Dia menatap Halilintar dan Supra, merasa jika kedua nya memiliki empati yang besar terhadap dirinya yang terlalu tertutup. Cewek itu hanya tersenyum ke arah Supra sambil bergumam bahwa dia tidak apa-apa. Supra menghela napas panjang, dia menepuk pelan kepala Eshvina, dia mengambil ahli gendong Halilintar lalu izin pergi meninggalkan cewek itu.
Tidak ingin mengganggu momen sendirian, Supra memberi pesan kepada cewek itu, jika masih di ancam, bisa lapor kepada nya. Halilintar yang denger cuma angkat alis satu, keren amat lu begitu, Sup?
"Ayik amall!!"
"Sabar bocil! Dah ya, gw mau balik ke kamar dulu. Jangan lupa ngabarin, awas bae lu." Eshvina mengangguk pelan, Supra membalikkan badan nya dan berjalan memasuki gedung. Halilintar tersenyum miring sambil memainkan alis nya, membuat cowok mata merah keemasan itu kebingungan. "Apa? Lu kenapa begini?"
"Thamu nakcil yahh?"
"Anak kecil gak boleh ngomong begitu, siapa yang ngajarin?" Halilintar memasang muka marah, tapi menurut Supra, bocah itu seperti kebelet berak. Dia berlari cepat menuju kamar dan memasukkan bocah itu ke kamar, meskipun mereka debat sedikit mengenai Halilintar yang tidak bisa keluar dari kamar dan ekhem— mengenai cewek rambut merah kecoklatan itu— Supra tidak bisa mengelak jika dia memikirkan Eshvina.
"Ntal apahh?"
"Diskusi, mau bahas buat buang lu ke selokan terus di ngap sama biawak." Halilintar hampir teriak, Supra segera menutup pintu kamar dan kembali menuju aula. Di sana ada Eshvina bersama teman-teman nya, beruntung cewek rambut merah kecoklatan itu bergabung dengan grombolan cewek-cewek PTI. Apalagi Lyann kan bocah gila, kalau kata Supra.

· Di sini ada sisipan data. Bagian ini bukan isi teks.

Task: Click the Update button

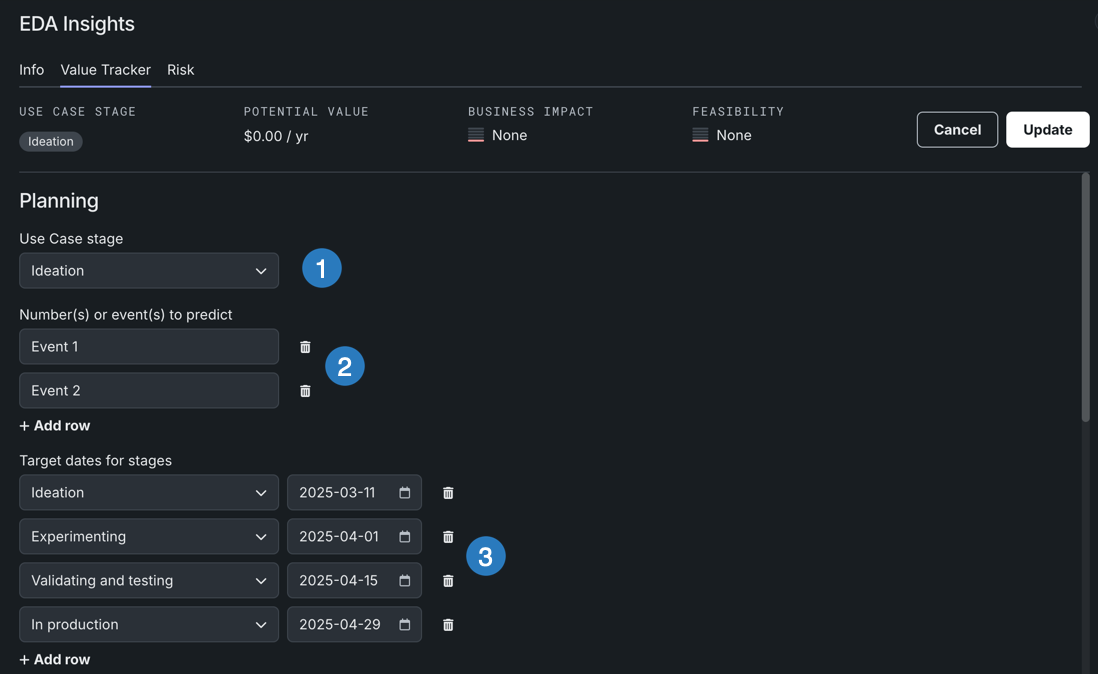Action: tap(1047, 130)
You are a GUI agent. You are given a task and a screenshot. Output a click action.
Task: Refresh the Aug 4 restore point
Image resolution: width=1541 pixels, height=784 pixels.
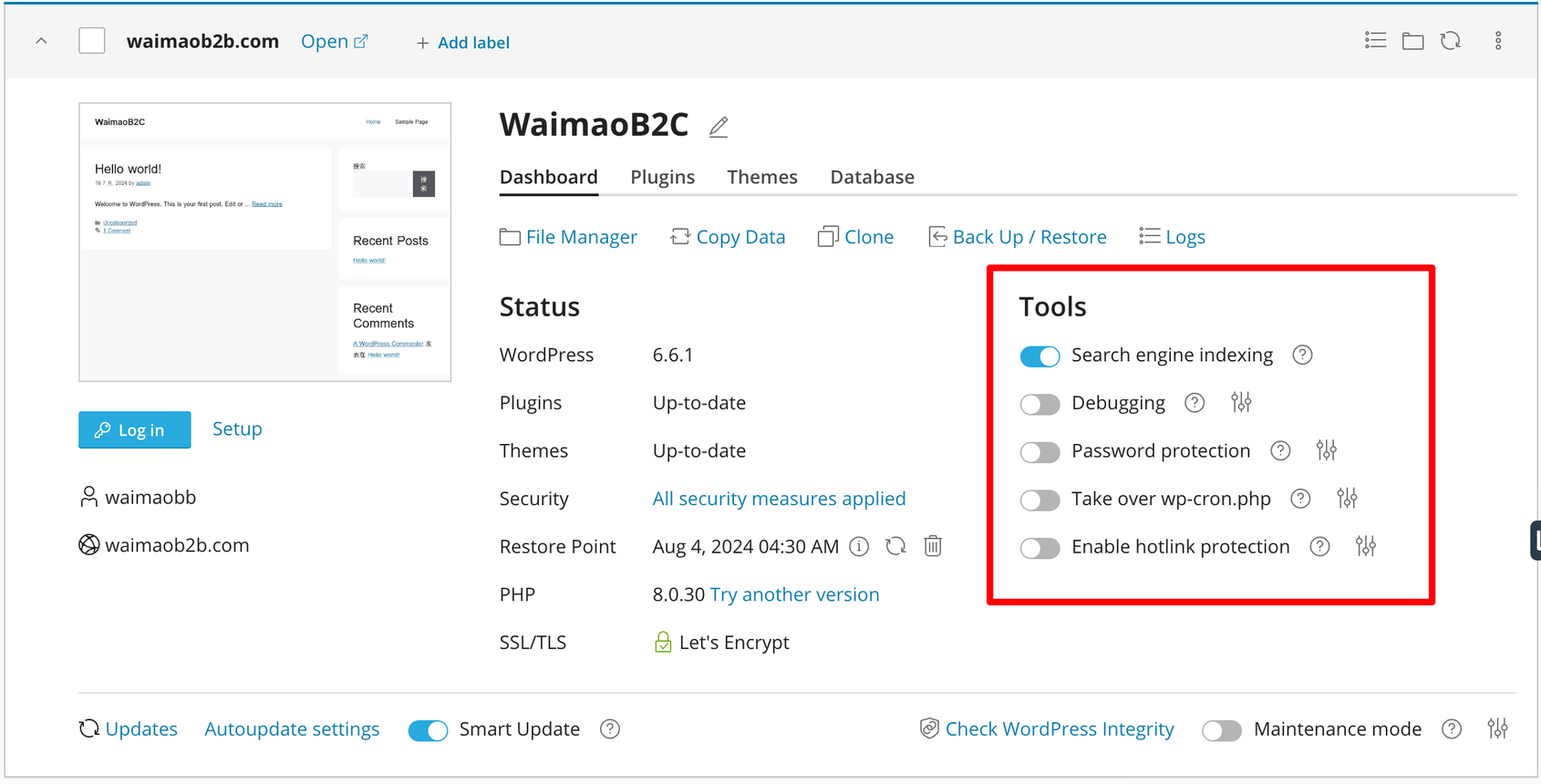click(895, 546)
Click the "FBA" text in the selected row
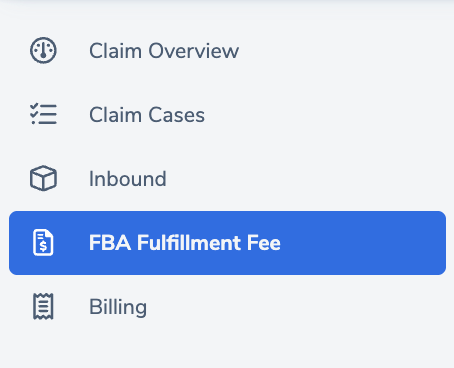 coord(110,243)
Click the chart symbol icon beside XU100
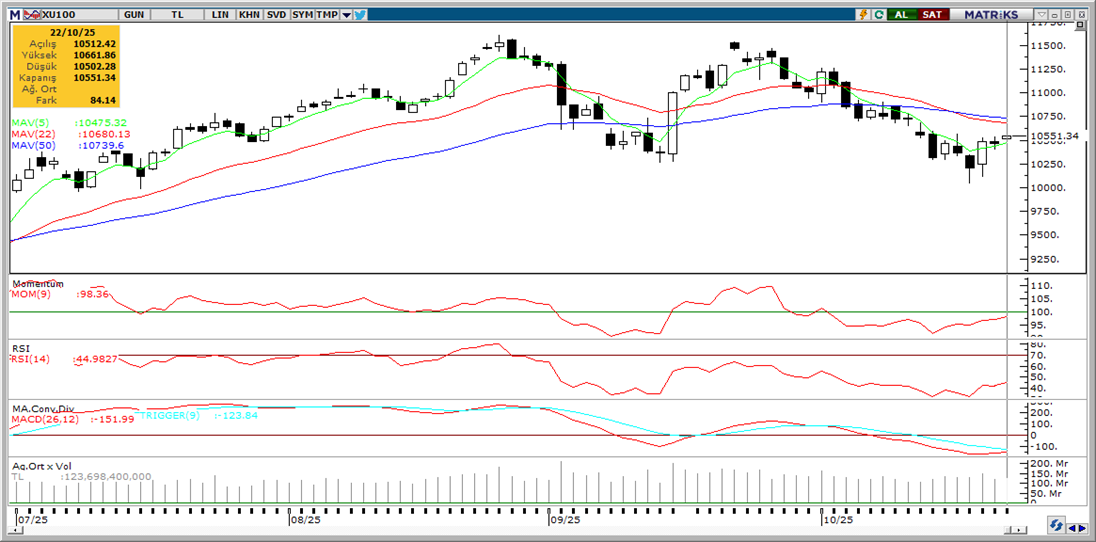The image size is (1096, 542). tap(30, 15)
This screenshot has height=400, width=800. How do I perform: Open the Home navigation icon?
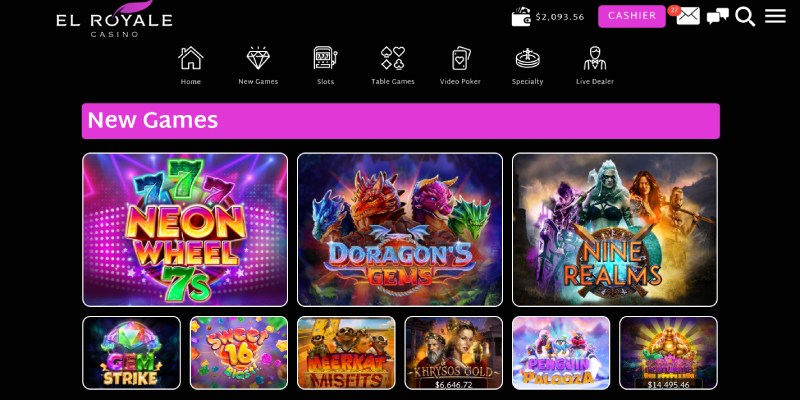coord(190,58)
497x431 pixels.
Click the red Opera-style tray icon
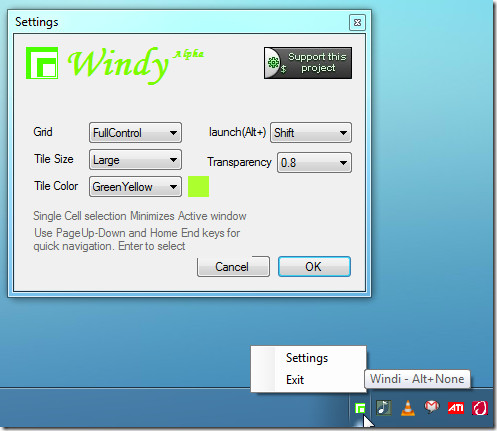pyautogui.click(x=480, y=408)

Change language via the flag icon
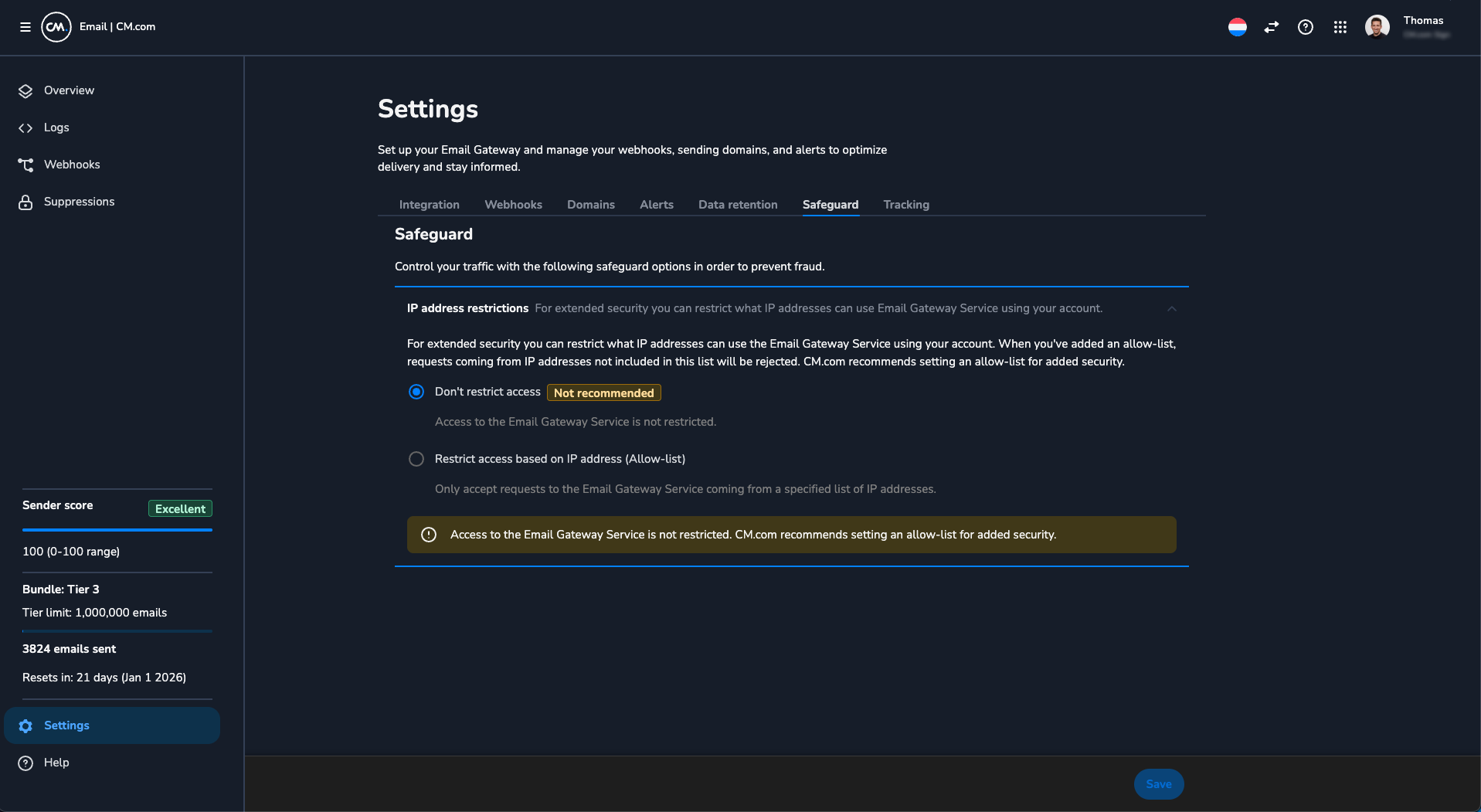[x=1238, y=27]
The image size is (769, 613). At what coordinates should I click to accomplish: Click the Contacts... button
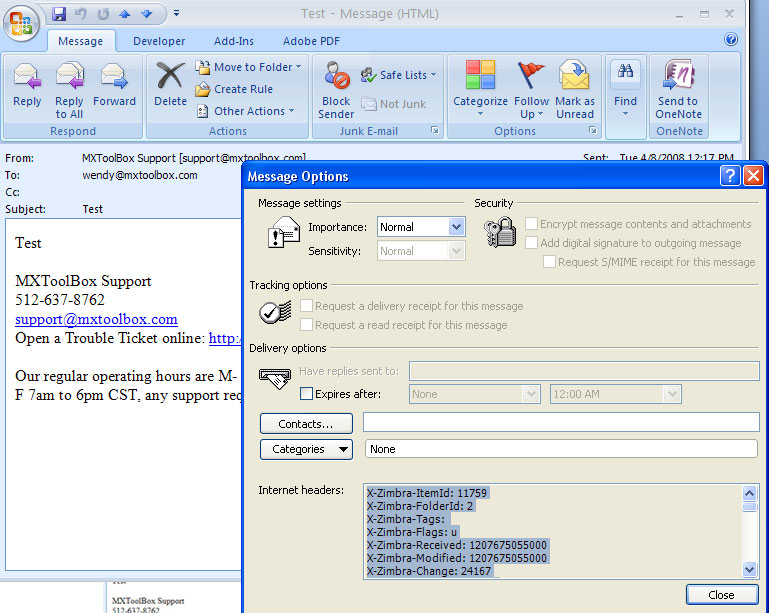point(306,423)
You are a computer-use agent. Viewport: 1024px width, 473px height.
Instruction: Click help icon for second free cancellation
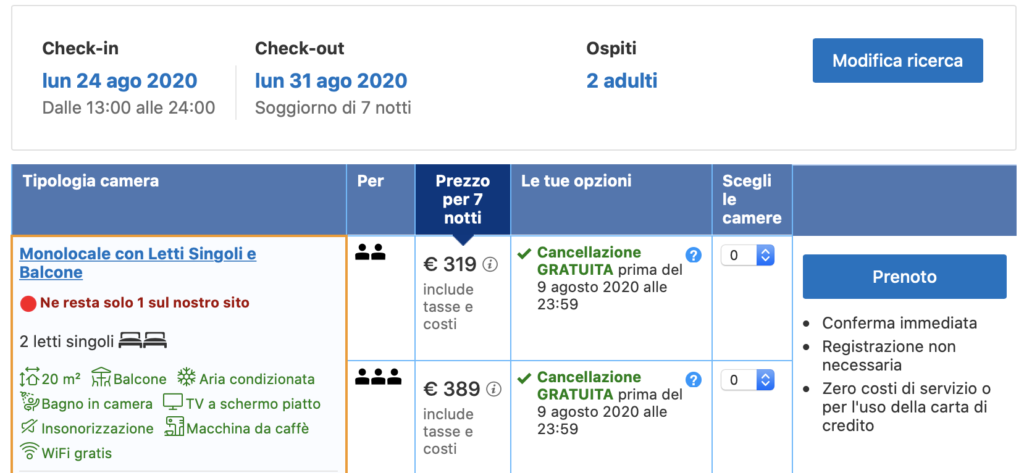[694, 380]
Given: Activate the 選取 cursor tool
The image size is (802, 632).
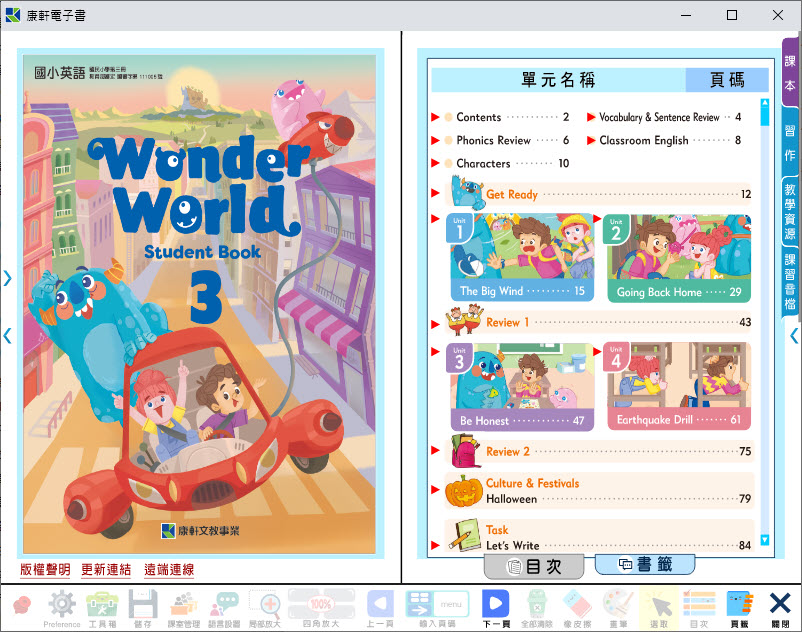Looking at the screenshot, I should click(x=658, y=605).
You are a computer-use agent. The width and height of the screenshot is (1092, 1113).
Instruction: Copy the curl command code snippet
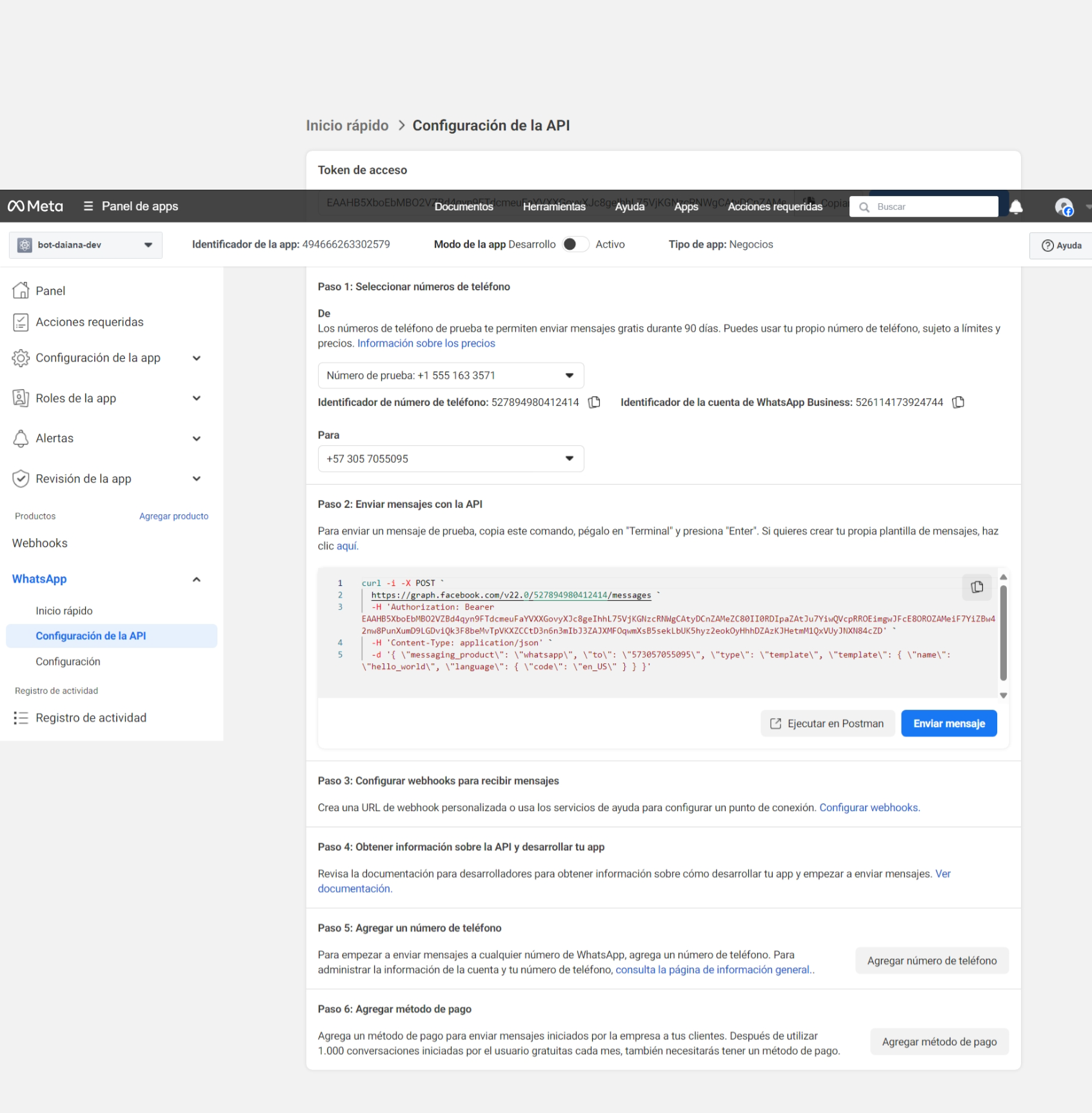(x=977, y=587)
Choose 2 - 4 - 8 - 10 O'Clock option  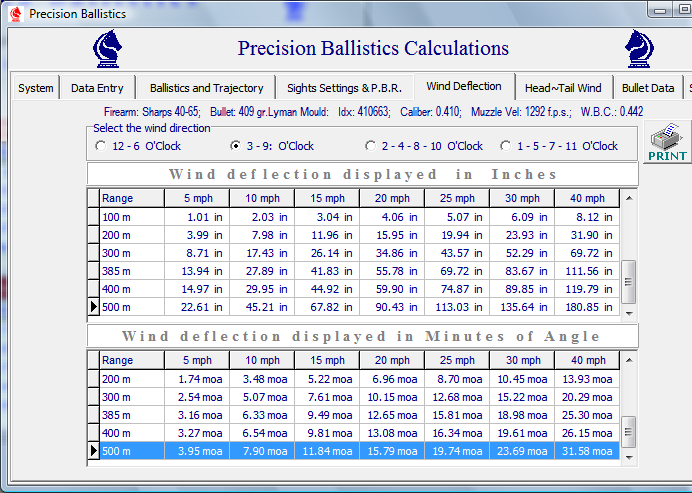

"Lama amat, Hali kecebur got?" Sori yang berada di sebelah nya bertanya, dia menatap Supra yang melirik ke arah cewek rambut bob. Cowok mata mint itu menyipitkan mata, dia merasa bingung dengan tatapan Supra yang terkesan... Dendam?
"Ada yang naik ke BEM sama IKM?"
"Ohh, kalau di-lobby pasti ada, tapi kata bang Louis, kalau itu terserah kita aja. Mau ikut apa enggak." Supra menghela napas kasar, dia menatap kedua cowok itu lalu melirik tanpa menoleh ke arah cewek rambut bob itu. "Siapa nama nya? Gw mau jadiin dia bahan evaluasi dan presentasi nanti."